→ **Problem to solve**
Rewrite all of the items below, replacing each "screenshot" with "screen image" and leaving everything else unchanged.

→ **Records for this task**
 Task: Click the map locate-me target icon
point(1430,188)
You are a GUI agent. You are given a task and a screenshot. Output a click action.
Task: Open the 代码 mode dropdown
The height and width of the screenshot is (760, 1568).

→ **Exercise response**
 Task: Click the map locate-me target icon
point(1430,188)
You are a GUI agent. You are given a task and a screen image. Output a click action.
Task: Open the 代码 mode dropdown
The height and width of the screen image is (760, 1568).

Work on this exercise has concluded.